## Data for this exercise
<<<<
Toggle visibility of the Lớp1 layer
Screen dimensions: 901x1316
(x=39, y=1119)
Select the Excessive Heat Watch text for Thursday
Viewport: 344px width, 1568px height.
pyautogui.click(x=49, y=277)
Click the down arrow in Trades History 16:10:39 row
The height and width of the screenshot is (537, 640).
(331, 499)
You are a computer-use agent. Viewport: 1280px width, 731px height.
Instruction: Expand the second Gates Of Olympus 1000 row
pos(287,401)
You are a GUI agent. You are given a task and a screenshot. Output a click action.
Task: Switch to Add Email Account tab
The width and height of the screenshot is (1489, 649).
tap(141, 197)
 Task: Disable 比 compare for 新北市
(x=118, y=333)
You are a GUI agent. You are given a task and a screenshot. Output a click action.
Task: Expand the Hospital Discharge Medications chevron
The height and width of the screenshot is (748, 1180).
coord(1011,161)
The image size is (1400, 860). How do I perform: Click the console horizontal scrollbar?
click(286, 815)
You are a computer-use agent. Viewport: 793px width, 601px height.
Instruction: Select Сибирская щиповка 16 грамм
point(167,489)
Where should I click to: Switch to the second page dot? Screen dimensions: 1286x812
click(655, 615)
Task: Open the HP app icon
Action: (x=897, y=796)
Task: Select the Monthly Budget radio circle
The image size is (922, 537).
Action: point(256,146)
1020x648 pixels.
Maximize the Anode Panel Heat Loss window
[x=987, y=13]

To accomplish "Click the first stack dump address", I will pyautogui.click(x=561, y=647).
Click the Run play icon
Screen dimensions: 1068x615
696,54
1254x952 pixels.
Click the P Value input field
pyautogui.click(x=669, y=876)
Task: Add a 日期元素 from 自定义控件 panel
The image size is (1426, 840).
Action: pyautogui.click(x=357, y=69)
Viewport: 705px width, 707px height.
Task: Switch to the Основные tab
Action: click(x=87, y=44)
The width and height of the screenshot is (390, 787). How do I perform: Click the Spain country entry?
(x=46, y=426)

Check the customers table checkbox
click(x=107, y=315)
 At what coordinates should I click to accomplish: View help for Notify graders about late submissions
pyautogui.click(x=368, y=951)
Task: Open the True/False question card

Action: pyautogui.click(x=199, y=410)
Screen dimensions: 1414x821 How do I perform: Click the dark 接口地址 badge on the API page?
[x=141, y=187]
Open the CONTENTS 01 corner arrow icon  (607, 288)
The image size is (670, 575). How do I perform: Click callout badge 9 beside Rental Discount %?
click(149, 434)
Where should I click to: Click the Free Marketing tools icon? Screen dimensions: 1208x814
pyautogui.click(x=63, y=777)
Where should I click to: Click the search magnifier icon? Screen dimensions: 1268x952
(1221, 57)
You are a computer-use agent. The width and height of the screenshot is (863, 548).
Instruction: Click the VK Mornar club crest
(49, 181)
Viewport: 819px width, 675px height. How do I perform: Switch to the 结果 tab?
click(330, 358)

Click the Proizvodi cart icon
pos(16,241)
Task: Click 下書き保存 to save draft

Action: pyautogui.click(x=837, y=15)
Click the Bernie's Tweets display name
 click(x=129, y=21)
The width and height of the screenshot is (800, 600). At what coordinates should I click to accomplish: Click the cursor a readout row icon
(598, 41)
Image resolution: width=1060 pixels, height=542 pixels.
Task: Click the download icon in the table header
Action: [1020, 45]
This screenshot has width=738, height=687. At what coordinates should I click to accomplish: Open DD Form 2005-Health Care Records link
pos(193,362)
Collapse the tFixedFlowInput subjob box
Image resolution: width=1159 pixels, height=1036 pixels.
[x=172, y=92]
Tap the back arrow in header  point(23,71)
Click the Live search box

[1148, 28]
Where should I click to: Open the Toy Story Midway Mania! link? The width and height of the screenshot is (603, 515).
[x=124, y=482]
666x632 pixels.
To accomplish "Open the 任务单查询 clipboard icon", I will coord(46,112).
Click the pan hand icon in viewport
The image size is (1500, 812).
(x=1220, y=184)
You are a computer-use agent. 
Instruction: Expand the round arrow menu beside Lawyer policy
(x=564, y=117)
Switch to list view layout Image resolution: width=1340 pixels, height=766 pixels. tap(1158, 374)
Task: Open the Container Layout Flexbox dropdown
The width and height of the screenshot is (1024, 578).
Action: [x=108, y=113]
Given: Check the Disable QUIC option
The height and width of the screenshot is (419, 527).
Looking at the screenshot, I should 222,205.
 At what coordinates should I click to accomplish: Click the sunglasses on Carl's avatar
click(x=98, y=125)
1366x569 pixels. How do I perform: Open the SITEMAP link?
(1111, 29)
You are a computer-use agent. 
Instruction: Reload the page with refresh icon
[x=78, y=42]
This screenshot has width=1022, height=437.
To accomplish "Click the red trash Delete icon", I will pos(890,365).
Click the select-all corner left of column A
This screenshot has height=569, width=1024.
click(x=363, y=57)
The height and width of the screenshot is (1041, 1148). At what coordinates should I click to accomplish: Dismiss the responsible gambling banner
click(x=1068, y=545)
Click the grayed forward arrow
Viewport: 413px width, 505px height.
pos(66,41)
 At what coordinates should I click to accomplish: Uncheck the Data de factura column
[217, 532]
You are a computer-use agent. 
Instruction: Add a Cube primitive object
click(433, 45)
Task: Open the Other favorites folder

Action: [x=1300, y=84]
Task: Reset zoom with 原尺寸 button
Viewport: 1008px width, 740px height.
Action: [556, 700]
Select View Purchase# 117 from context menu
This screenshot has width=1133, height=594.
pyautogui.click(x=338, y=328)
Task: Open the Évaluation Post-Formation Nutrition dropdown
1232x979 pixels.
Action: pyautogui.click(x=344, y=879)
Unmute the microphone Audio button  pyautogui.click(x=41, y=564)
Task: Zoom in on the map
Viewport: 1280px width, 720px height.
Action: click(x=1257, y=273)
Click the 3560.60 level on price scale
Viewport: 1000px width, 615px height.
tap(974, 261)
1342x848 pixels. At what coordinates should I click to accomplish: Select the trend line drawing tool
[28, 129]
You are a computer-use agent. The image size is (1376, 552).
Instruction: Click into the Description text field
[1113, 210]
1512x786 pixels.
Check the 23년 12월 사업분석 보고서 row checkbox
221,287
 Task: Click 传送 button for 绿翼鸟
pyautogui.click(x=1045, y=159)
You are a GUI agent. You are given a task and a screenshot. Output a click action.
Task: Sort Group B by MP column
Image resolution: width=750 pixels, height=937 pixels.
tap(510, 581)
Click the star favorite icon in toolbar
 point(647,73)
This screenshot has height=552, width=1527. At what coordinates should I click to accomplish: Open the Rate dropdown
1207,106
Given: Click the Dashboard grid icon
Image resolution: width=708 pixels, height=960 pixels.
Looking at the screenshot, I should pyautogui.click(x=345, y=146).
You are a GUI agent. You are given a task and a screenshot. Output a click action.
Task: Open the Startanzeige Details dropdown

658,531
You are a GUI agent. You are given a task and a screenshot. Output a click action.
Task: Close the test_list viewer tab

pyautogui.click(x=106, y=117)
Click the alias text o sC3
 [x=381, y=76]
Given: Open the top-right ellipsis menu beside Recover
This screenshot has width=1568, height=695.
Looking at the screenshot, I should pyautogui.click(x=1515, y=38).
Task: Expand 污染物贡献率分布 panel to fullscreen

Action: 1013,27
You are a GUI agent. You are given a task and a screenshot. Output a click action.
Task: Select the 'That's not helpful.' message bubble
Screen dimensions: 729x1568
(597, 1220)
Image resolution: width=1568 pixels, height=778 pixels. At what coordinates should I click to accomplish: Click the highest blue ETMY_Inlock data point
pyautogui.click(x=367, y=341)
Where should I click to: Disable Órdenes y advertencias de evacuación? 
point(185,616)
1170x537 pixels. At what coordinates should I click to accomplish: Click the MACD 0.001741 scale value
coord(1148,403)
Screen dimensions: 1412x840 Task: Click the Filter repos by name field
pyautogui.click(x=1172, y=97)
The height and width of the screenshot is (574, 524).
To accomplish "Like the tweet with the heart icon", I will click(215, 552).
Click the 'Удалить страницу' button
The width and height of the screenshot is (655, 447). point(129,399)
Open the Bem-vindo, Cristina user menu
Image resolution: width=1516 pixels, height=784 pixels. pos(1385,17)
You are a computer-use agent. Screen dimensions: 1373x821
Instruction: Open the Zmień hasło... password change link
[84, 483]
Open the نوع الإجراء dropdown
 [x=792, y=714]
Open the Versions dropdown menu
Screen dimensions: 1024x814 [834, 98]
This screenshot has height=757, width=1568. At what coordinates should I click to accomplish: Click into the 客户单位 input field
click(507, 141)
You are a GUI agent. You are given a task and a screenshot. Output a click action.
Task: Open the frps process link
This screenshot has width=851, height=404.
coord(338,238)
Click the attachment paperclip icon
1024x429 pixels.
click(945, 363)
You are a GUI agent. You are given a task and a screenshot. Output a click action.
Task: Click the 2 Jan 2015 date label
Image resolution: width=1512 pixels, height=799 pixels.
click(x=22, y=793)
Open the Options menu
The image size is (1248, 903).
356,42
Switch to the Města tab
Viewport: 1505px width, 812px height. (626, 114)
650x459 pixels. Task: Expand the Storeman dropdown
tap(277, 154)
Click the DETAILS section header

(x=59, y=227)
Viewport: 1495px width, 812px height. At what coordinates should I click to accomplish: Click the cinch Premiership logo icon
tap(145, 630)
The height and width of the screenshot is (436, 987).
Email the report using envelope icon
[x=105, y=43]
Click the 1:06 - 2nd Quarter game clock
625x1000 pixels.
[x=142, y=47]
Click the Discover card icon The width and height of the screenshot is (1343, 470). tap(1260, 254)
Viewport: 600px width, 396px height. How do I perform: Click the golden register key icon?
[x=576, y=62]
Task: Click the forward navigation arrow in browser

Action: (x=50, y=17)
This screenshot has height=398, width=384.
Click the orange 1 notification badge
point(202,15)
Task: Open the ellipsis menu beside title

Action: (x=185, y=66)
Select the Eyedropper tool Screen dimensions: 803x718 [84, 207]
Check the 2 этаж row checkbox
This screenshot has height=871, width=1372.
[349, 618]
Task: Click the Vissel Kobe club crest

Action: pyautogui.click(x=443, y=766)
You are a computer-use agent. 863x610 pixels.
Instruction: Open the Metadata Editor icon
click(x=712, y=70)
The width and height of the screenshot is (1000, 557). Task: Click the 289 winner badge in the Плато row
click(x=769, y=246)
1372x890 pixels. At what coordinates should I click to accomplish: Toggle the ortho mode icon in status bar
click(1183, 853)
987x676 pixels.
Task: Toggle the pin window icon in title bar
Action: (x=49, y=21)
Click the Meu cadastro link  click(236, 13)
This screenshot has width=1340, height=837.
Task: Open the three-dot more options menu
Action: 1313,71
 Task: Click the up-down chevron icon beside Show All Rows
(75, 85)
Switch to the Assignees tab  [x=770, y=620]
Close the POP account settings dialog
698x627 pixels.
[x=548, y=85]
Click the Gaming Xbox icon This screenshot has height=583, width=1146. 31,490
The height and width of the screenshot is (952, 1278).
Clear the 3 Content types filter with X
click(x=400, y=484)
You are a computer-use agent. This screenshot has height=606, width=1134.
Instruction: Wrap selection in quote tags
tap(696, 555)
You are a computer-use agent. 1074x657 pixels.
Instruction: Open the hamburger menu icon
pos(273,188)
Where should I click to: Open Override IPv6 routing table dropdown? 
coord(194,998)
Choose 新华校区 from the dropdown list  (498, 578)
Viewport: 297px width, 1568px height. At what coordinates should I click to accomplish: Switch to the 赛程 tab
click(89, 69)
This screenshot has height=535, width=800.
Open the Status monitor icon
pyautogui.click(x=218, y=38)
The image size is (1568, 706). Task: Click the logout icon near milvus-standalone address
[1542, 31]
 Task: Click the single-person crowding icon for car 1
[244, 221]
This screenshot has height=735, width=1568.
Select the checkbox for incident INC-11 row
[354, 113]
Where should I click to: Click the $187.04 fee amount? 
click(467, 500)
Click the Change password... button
>>>>
## Required action
For the listing above, state how many lines contain the string "from". Give the number and nothing else.

## Response to this task
3